Word and element location records
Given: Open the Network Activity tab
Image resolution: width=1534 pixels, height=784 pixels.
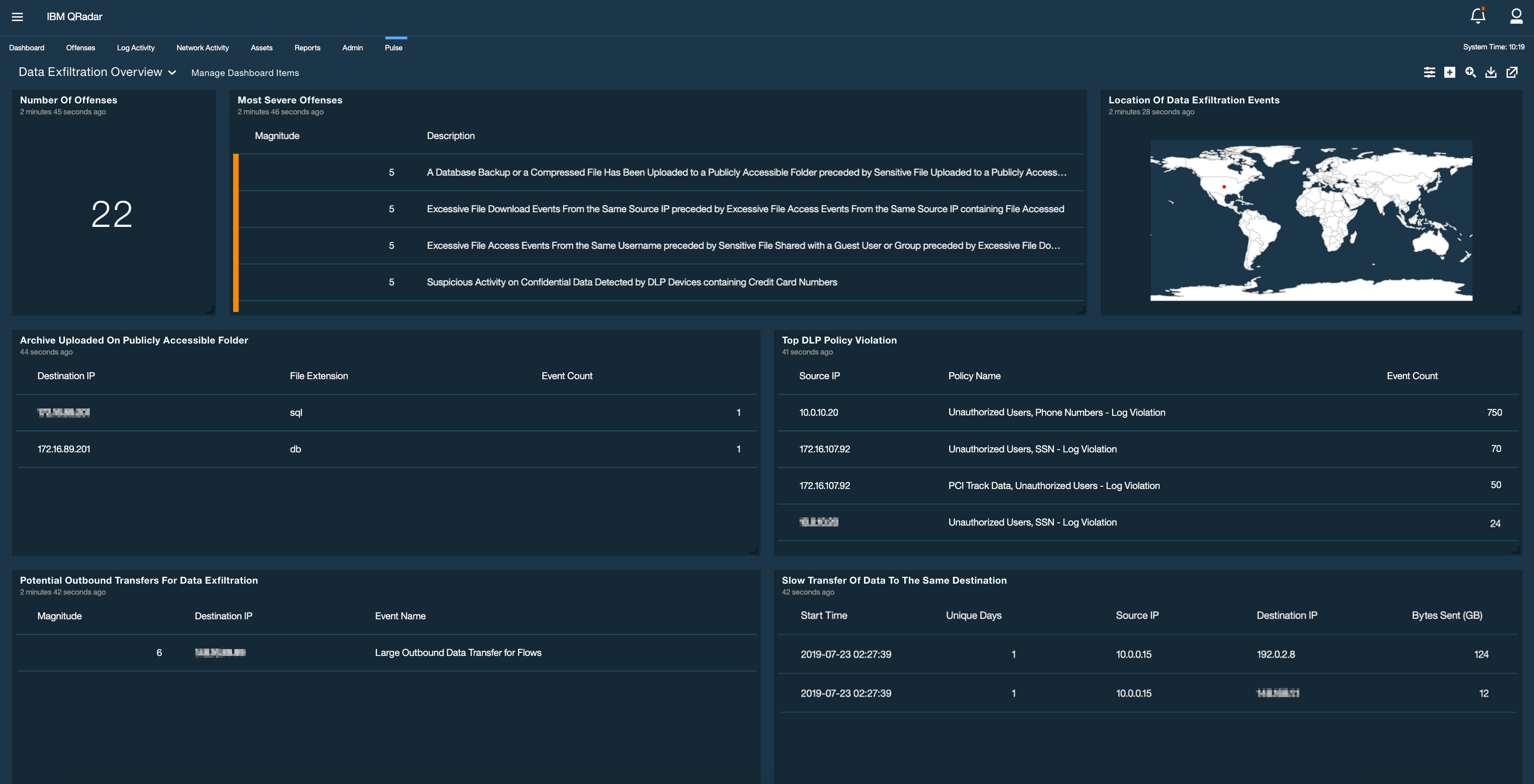Looking at the screenshot, I should point(202,48).
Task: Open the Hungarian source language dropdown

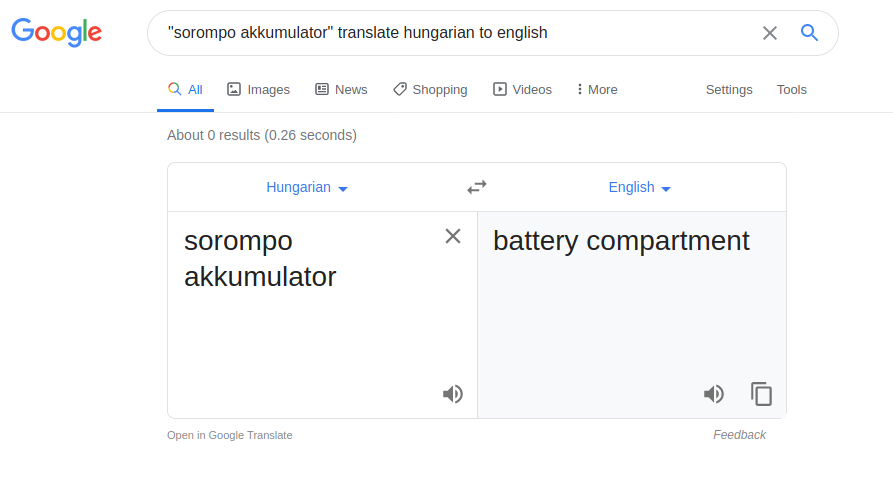Action: click(x=307, y=187)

▸ **Directions**
Format the lines of the records above as a Markdown table with the columns "Row" and "Text," numbering each line in order and omitting blank lines. Leave the pictures out of the table.

▸ **Finished answer**
| Row | Text |
|---|---|
| 1 | Given: Open the Network Activity tab |
| 2 | Image resolution: width=1534 pixels, height=784 pixels. |
| 3 | Looking at the screenshot, I should point(202,48). |
| 4 | Task: Open the Hungarian source language dropdown |
| 5 | Action: click(x=307, y=187) |